A recent JRC study focuses on the sources of the backlash over the Transatlantic Trade and Investment Partnership (TTIP) and analyses the public opinion on free trade and, specifically, on the TTIP using data from Eurobarometers 82.3 (2014), 84.3 (2015), and 85.3 (2016) for the 28 EU Member States.
The analysis highlights the existence of divergent preferences of citizens when asked about these two issues: a significant number of individuals, about a third of European citizens, view positively free trade but at the same time are opposing the TTIP. One might have expected public support for this trade agreement to be in line with individual support for free trade, but the data suggest an inconsistency in these preferences.
Not accounting for the fact that these preferences are correlated and jointly determined could lead to biased conclusions about their determinants. Thus, the authors construct a set of bivariate probit models and calculate joint probabilities for the different types of preference configurations. Indeed, this innovative empirical approach offers an improved understanding of trade attitudes within the EU multilevel context.

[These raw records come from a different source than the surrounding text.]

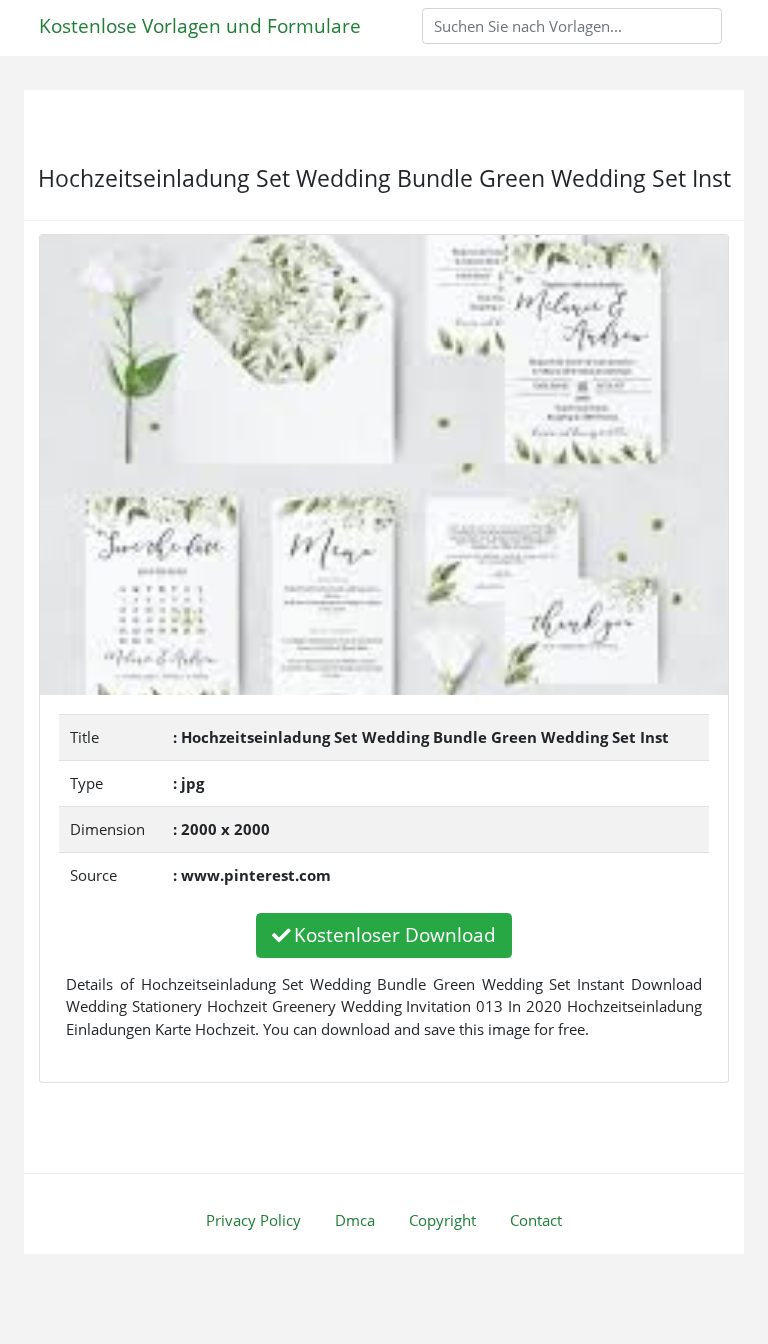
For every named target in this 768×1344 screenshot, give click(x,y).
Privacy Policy (253, 1220)
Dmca (355, 1220)
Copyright (442, 1220)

Main findings of the Report
The report concludes that support for free trade and support for the TTIP have similar, but not identical, foundations. Inconsistent preferences are rooted in individual values, EU attitudes, and political cues, as well as TTIP partner heuristics. Last, the findings indicate that individual values and contextual perceptions of the US are also driving the observed inconsistencies in trade preferences among Europeans.
These results highlight important policy implications for, among others, both Member States and European policy makers.